* Job
Copy the items word for word, starting with the line that contains "This screenshot has height=198, width=438." and continuing through the line that contains "coord(65,155)".

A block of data
====================
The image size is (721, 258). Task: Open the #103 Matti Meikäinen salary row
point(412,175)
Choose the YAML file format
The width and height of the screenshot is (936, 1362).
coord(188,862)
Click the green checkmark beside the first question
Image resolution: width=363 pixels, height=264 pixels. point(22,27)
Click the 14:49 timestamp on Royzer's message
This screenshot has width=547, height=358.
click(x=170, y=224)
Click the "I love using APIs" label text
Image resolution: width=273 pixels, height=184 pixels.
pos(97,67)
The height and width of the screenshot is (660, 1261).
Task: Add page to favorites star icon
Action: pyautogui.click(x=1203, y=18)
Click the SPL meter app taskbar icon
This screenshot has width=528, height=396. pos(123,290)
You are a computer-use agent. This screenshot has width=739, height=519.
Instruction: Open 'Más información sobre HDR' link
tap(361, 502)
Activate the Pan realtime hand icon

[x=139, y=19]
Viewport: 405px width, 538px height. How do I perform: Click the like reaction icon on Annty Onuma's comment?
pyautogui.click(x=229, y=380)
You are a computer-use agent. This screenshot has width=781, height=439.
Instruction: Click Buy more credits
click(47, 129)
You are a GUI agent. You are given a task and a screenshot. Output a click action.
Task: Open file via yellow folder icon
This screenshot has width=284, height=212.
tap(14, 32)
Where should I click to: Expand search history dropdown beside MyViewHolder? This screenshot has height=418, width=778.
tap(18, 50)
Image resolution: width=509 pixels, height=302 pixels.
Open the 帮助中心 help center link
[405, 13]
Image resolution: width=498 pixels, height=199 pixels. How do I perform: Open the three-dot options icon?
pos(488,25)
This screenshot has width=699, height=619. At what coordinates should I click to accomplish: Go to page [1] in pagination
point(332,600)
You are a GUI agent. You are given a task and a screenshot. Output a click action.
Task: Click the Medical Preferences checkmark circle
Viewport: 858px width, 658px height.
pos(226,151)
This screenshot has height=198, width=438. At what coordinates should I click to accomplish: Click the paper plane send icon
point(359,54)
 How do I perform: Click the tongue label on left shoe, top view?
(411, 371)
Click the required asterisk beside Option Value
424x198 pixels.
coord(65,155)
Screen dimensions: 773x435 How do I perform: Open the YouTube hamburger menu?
====================
* Complete answer
This screenshot has height=198, width=438. At what coordinates should I click to accomplish: Click the paper plane send icon
point(359,54)
 How do I perform: Click the tongue label on left shoe, top view?
(411, 371)
Click the required asterisk beside Option Value
424x198 pixels.
coord(65,155)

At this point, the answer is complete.